The yield and maximum load capacities of the REC15HDM panels were 8.57% and 5.13% higher, respectively, than those of the RECS100 CM panels. Similarly, stiffness at the yield level and maximum load level were higher by 6.06% and 5.15%, respectively. The deflection at maximum load of the REC15HDM panels was 20.2% less than that of the RECS100 CM panels. The deflections of both types of panels at the maximum load level were significantly less than the 5.0 mm limit. Both types of panels satisfied the maximum load and deflection requirements for OA flooring use. Overall, despite having less thickness and lower PVA fiber content, the REC15HDM panels performed better than the RECS100 CM panels.
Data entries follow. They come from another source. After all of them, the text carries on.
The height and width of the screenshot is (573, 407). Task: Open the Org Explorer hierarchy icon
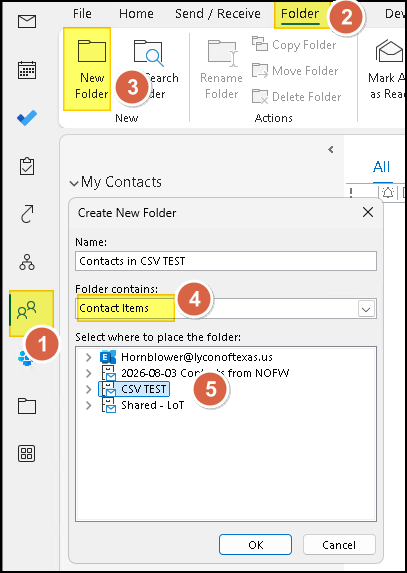[x=27, y=262]
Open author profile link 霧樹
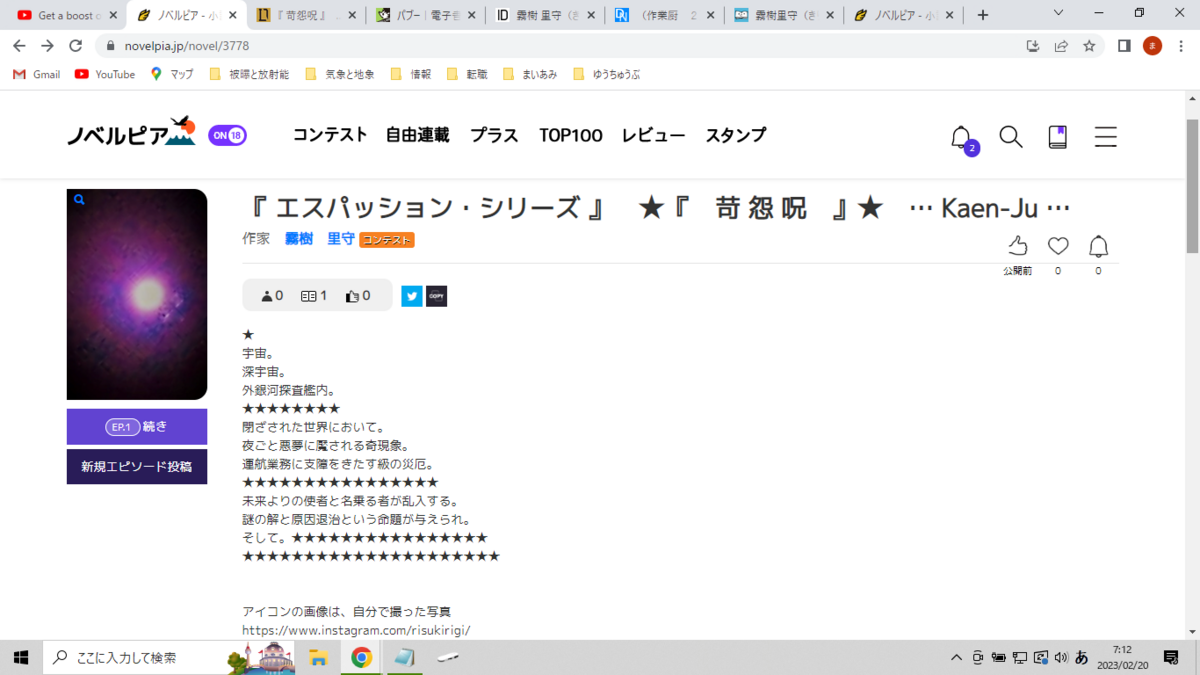 click(x=298, y=239)
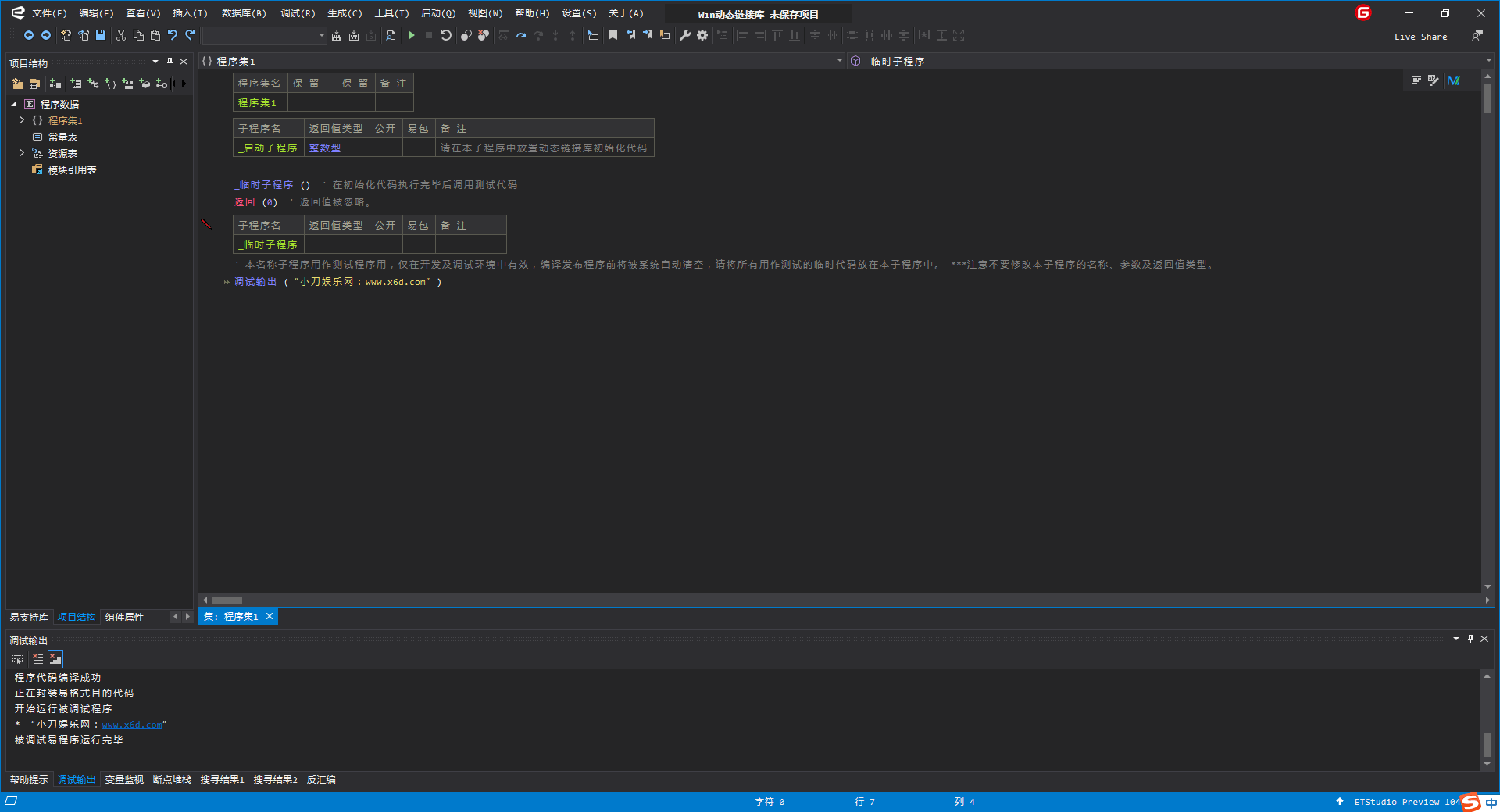This screenshot has width=1500, height=812.
Task: Toggle the highlighted debug output mode button
Action: pos(55,659)
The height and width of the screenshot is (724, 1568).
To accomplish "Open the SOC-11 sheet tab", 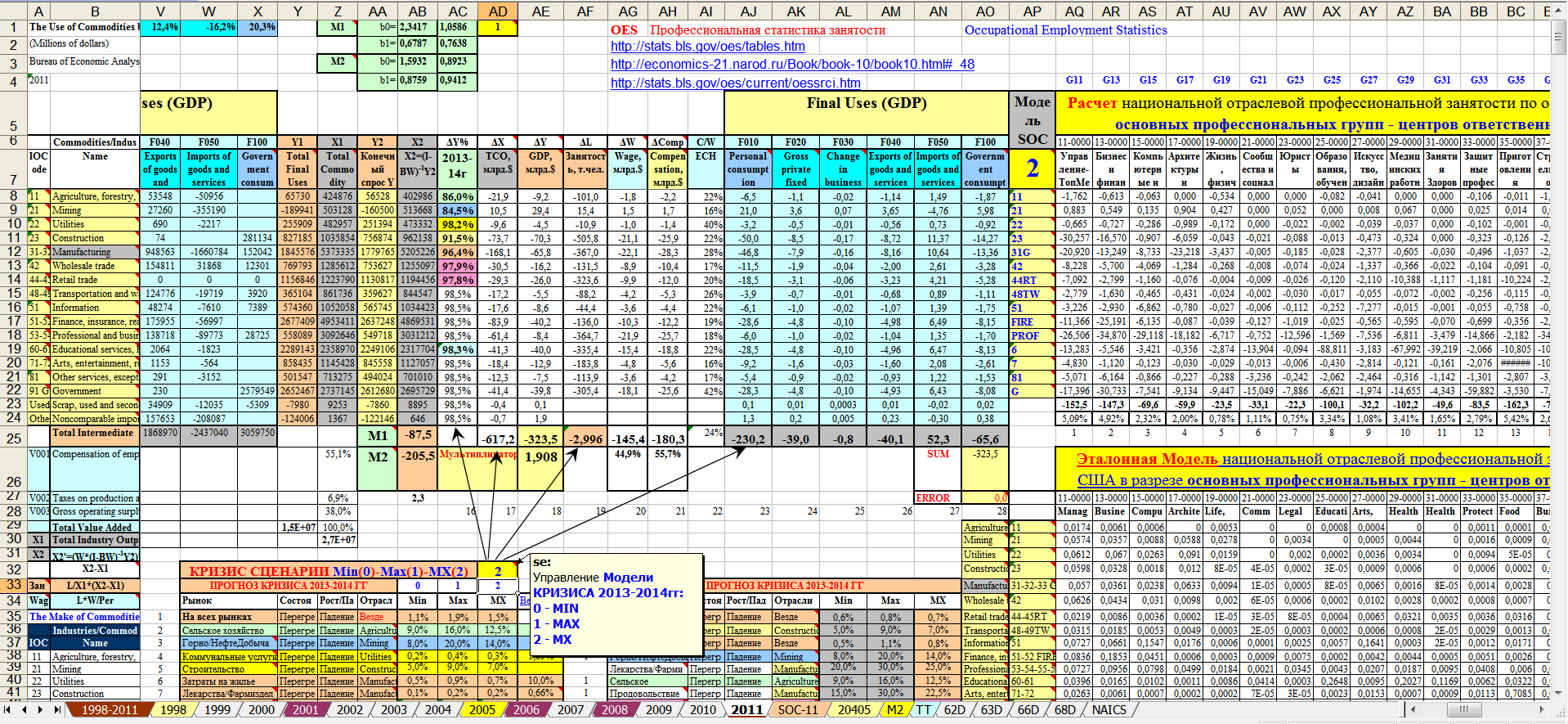I will click(x=797, y=710).
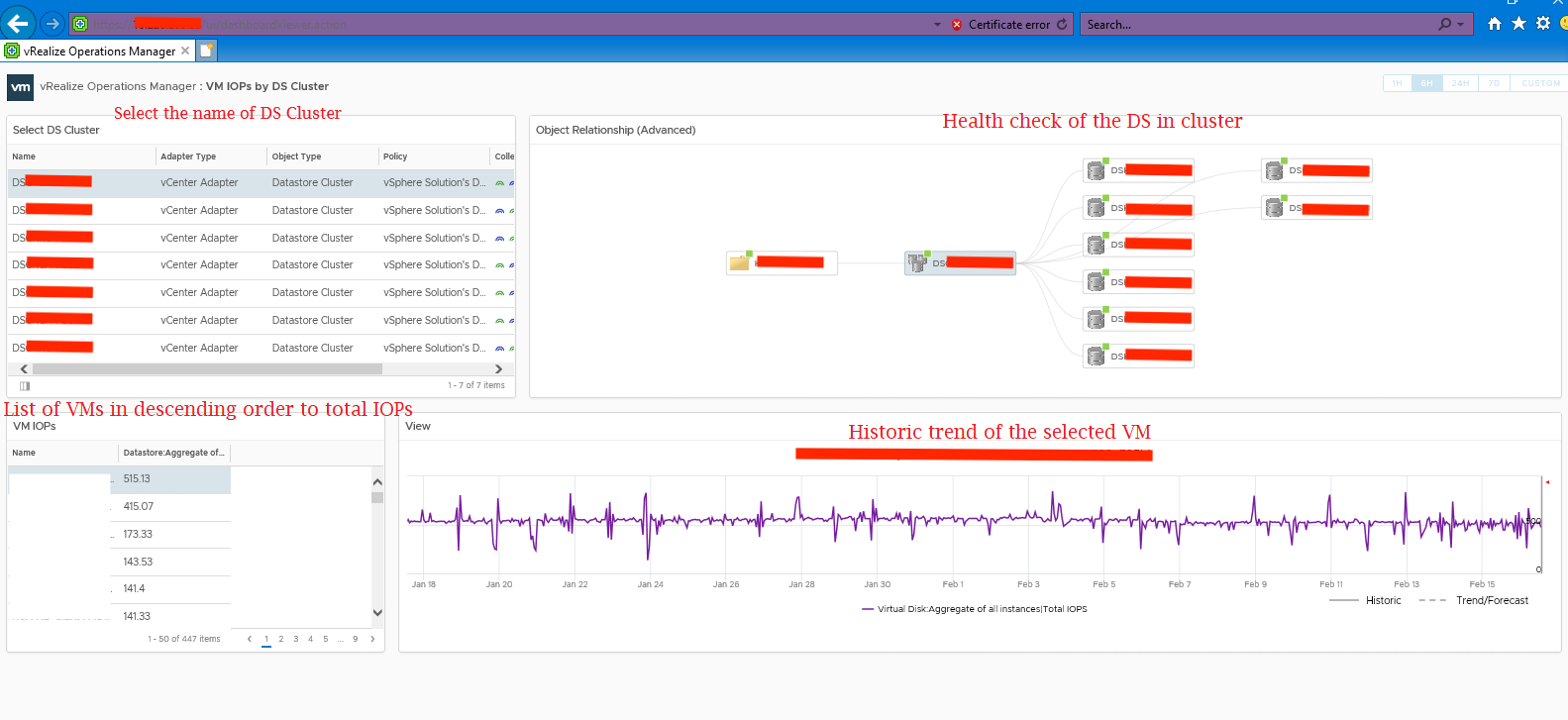Viewport: 1568px width, 720px height.
Task: Click the VMware vm logo
Action: click(x=20, y=87)
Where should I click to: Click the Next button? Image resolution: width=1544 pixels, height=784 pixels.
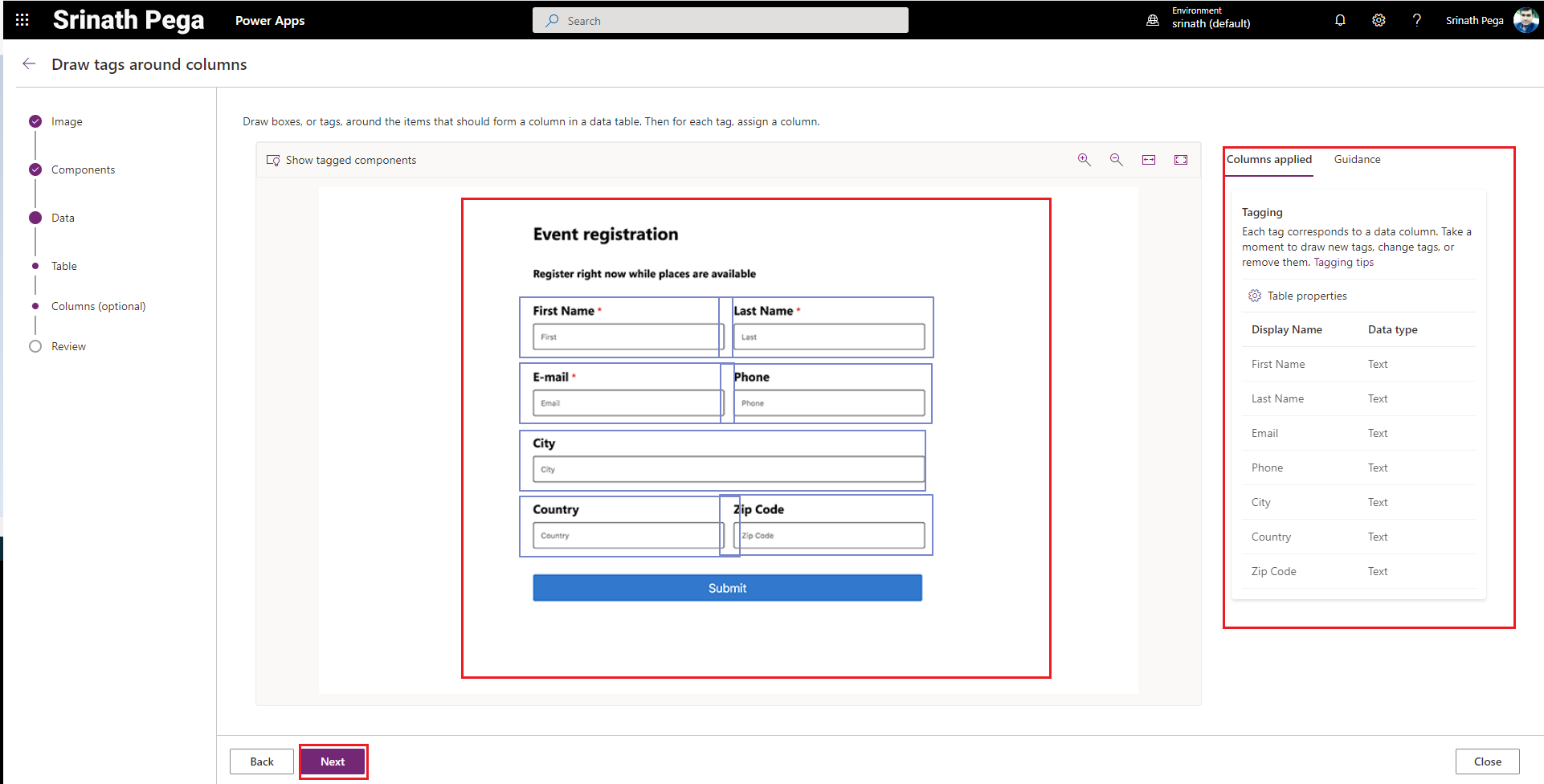tap(333, 762)
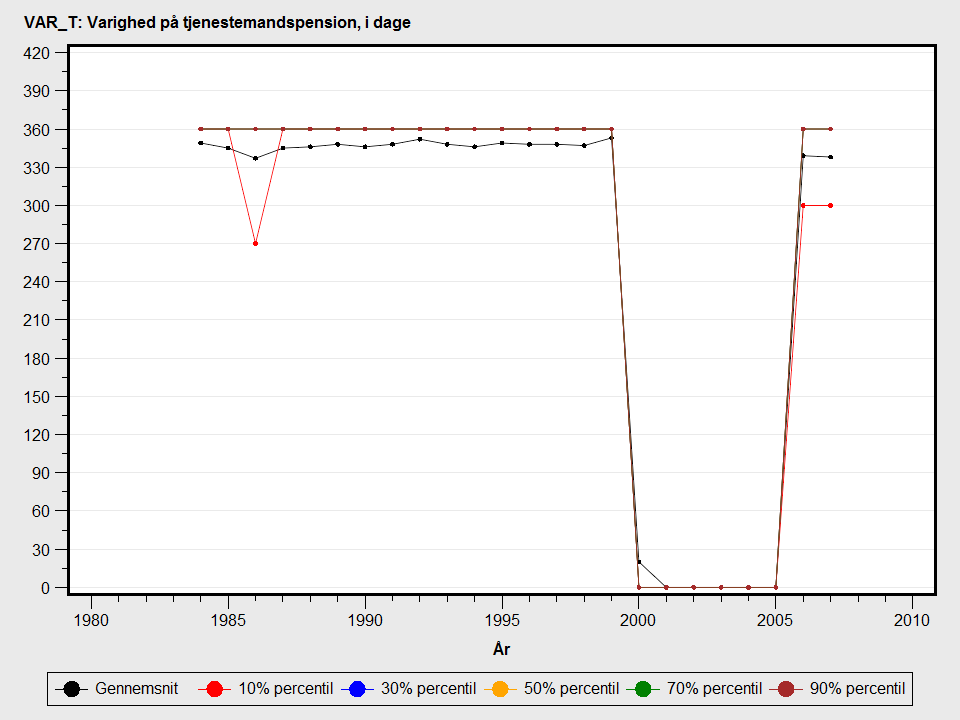Click the chart title VAR_T
The width and height of the screenshot is (960, 720).
pyautogui.click(x=217, y=23)
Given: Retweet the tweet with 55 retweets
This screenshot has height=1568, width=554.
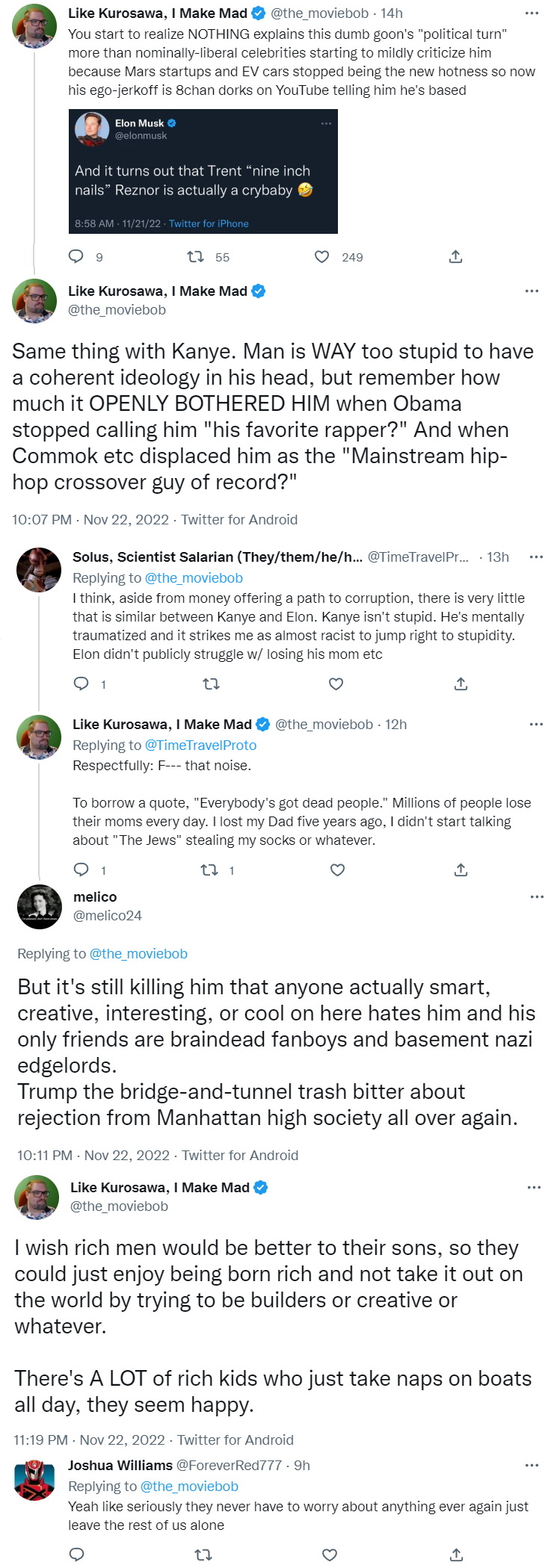Looking at the screenshot, I should (196, 257).
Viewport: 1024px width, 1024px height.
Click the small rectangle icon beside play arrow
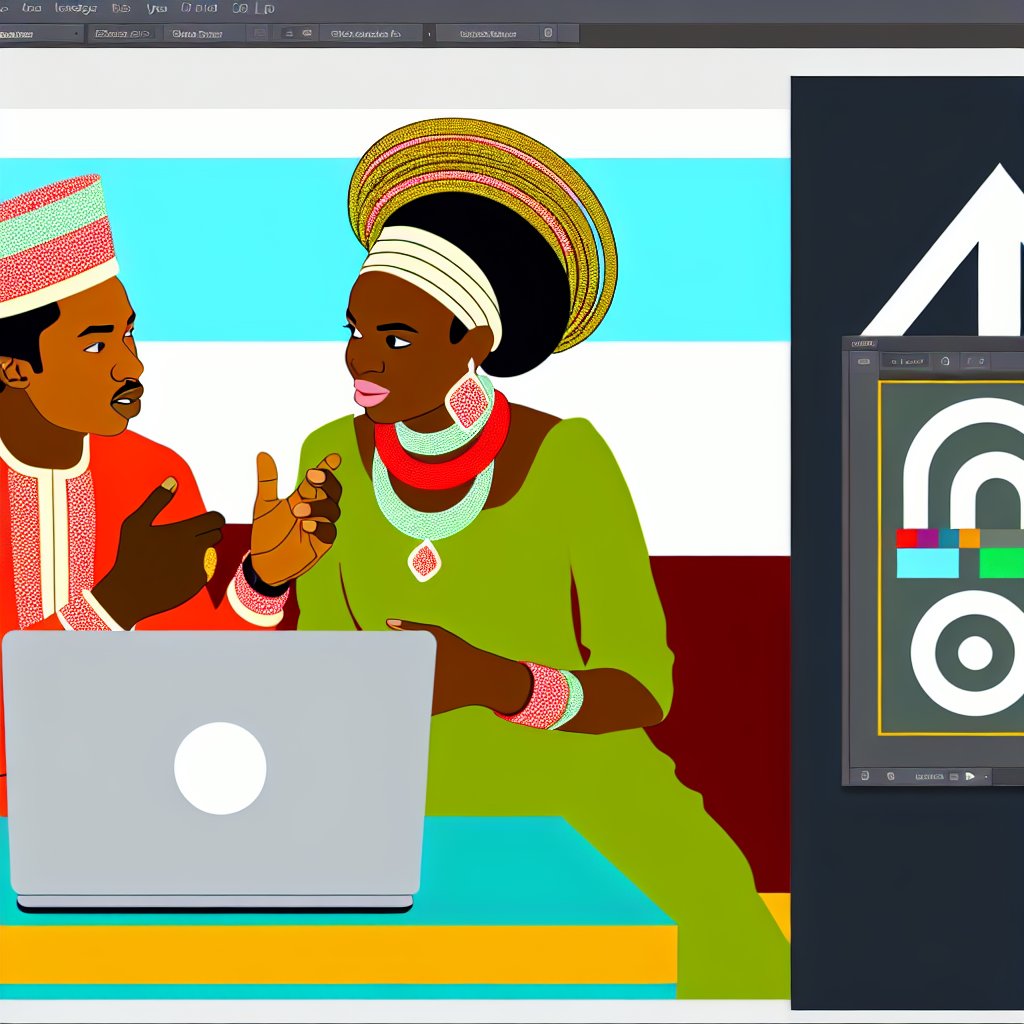(953, 776)
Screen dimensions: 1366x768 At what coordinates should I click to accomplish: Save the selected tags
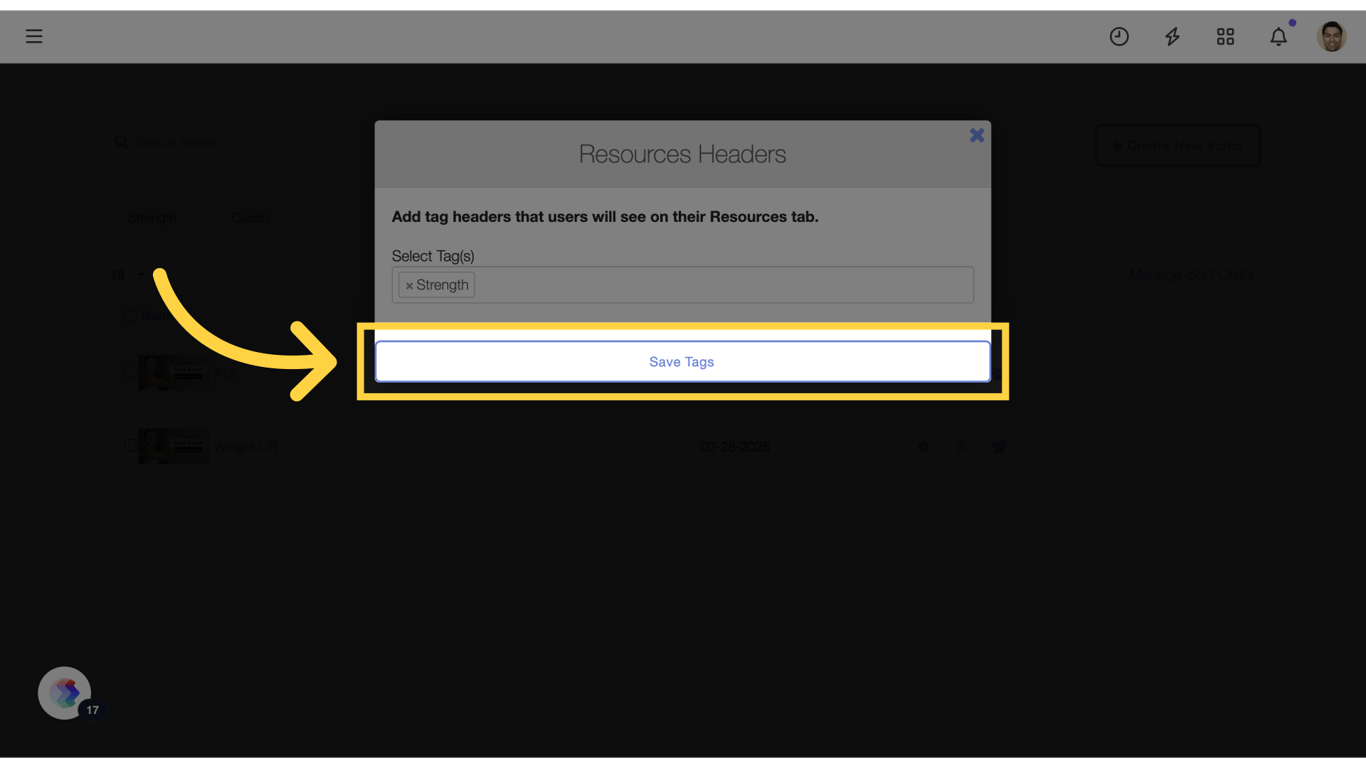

According to JIS A 1408 [16], the panel should not exhibit any formation of cracks, and the residual deflection should be within 3.0 mm after the impact test. In this regard, a tested panel with large cracks and a residual deflection of more than 3.0 mm was termed “Worse.” And, a panel with minor cracks and a residual deflection of less than 3.0 mm was termed “Bad.” Furthermore, a panel with no cracks and a deflection of less than 3.0 mm was termed “Good.”

Impact test results

Table 6 summarizes the results of the impact test. From the table, it is evident that only REC15HDM panels with a thickness of 22 mm and 1.2% REC15 fiber content, and RECS100 CM panels with a thickness of 23 mm and 3.0% RECS100 fiber content, met the requirements of JIS A 1408 [16]. This code specifies that panels must withstand a minimum compressive load of 3922.7 N and maintain a deflection within 5.0 mm. Additionally, it recommends that no cracks should form and residual deflection should not exceed 3.0 mm. In this study, only the panels that met the compressive load requirement also satisfied the impact resistance requirement. Images of samples classified as “Good,” “Bad,” and “Worse” are illustrated in Fig 12.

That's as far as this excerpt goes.